Sen. Joseph Lieberman of Connecticut said Bush had recently identified him as the Democrat he was most worried about.

Citing his support for gun rights, Sen. John Edwards, a North Carolinian who defeated a Republican incumbent to win his seat in 1998, said, “I didn’t get to the Senate by accident.”

Retired Army Gen. Wesley Clark strongly defended his Democratic credentials. “I’m pro-choice, pro-affirmative action, pro-environment and pro-labor,” he said. “I was either going to be the loneliest Republican in America or I was going to be a happy Democrat.”

Five days to go
The two-hour debate, broadcast on Fox News and excerpted later on ABC, was held five days before Democrats and willing independents cast ballots in the first primary of the nominating campaign.

The Iowa caucuses shook up the race dramatically, and the debate’s opening moments suggested that it had caused a reappraisal in debate strategy, as well.
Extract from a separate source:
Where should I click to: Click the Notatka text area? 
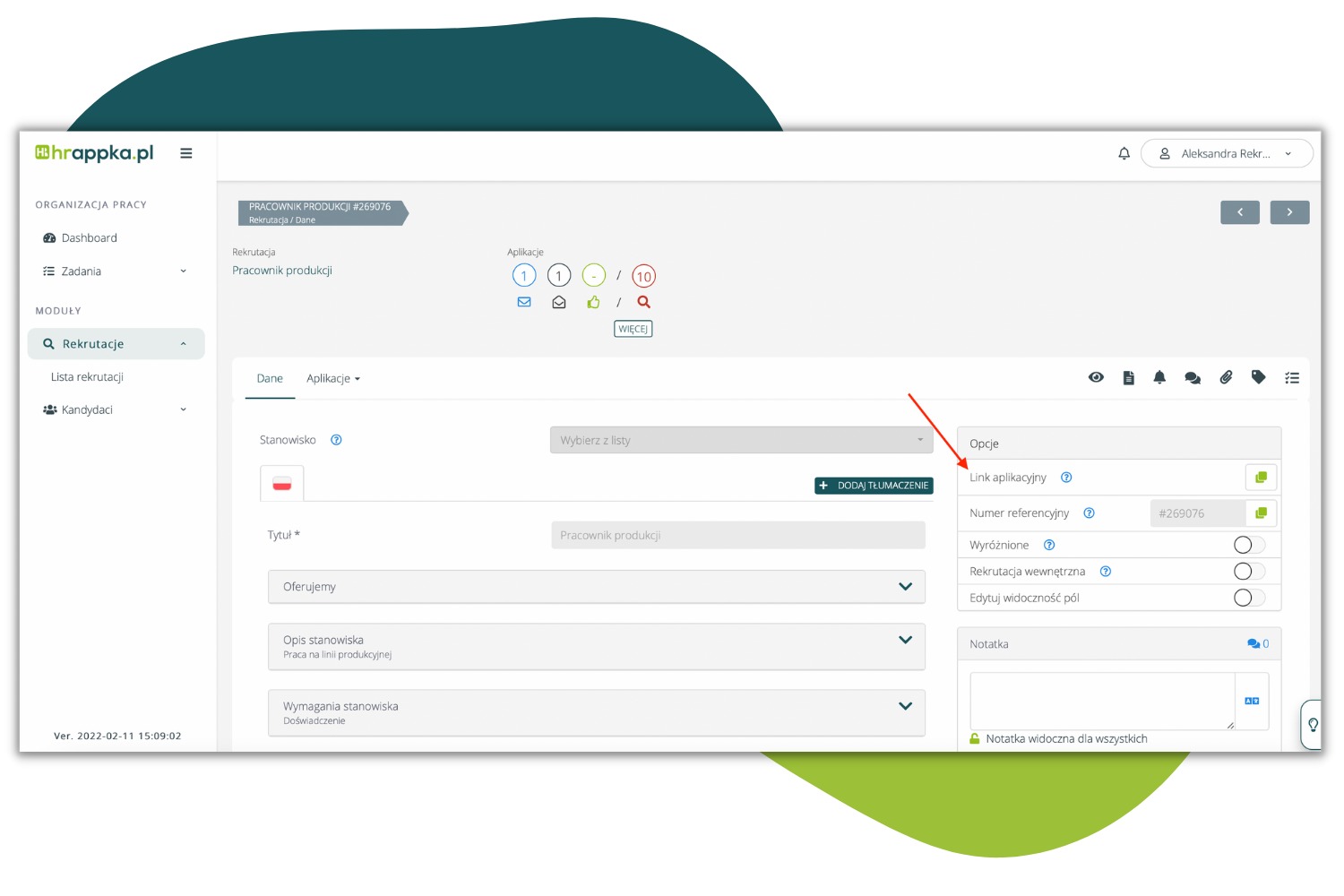coord(1101,701)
Dean and Rep. Dick Gephardt of Missouri finished third and fourth in the caucuses after engaging in a late-campaign exchange of attack and counterattack. Kerry and Edwards stayed largely above the fray and surged to surprise first- and second-place finishes.

Several of the contenders passed up opportunities Thursday to criticize one another — chances they might have leaped at in earlier encounters.
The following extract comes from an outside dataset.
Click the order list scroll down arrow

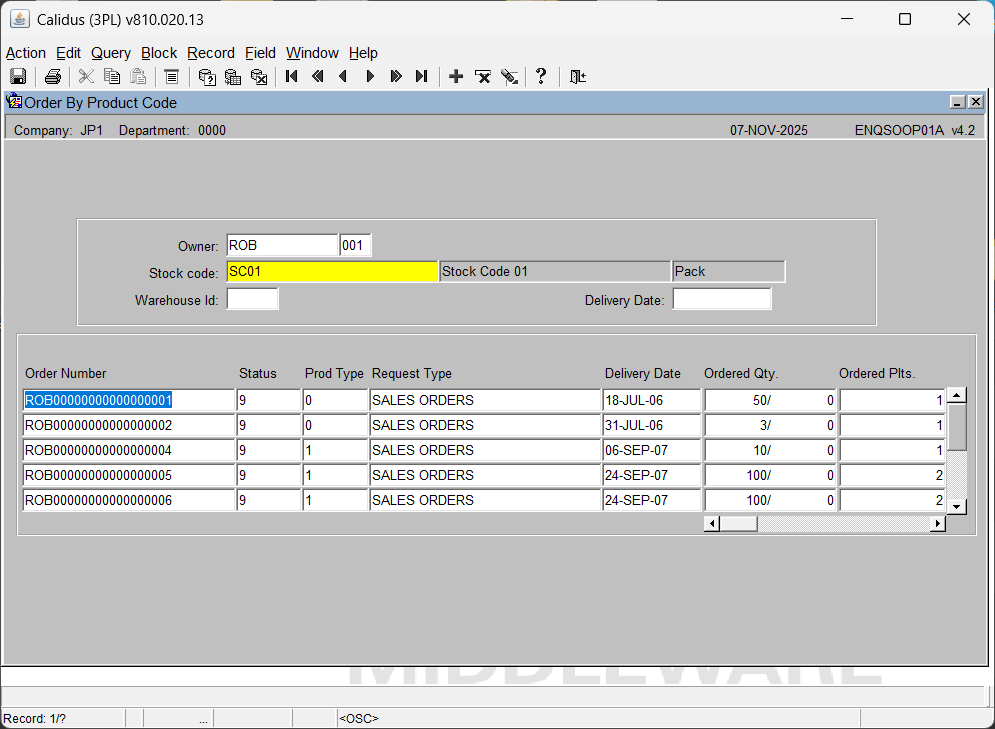(x=957, y=507)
“This is a time to be affirmative. I’d say, ‘Nice try,’” Lieberman told one questioner who had invited a critical comparison with other Democrats on stage.

Dean, trying to regain his footing in the race, made an exception at one point in the two-hour debate.

“Someone earlier made a remark about losing 500 soldiers and 2,200 wounded” in Iraq, he said. “Those soldiers were sent there by the vote of Senator Lieberman, Senator Edwards and Senator Kerry. I think that is a serious matter,” he said.

The three senators voted in favor of the congressional resolution authorizing Bush to use military force in Iraq. Dean opposed the war.

Kerry quizzed on taxes
The first question of the evening went to Kerry. Jennings asked how Kerry, should he be nominated, would counter virtually certain Republican criticism of his votes to raise taxes during his years in the Senate.

“That’s a fight I look forward to,” Kerry said, pointing out that he voted for tax cuts in the Reagan era that reduced top marginal tax rates from 72 to 28 percent. But Kerry said Bush’s tax cuts had favored the wealthy and special interests.

“He has not helped the average American advance their cause, and I will,” Kerry said, voicing sentiments echoed by Dean and Lieberman.

Kerry said he welcomed a debate with Bush in the general election over tax cuts, even if Republicans accused the Democrat of voting to raise taxes and increase federal spending by billions.

“If President Bush wants to stand beside me and defend” cutting taxes on the wealthy “instead of giving all Americans health care and education so no child is truly left behind, that’s a fight we deserve to have. That’s a fight we will win,” he said.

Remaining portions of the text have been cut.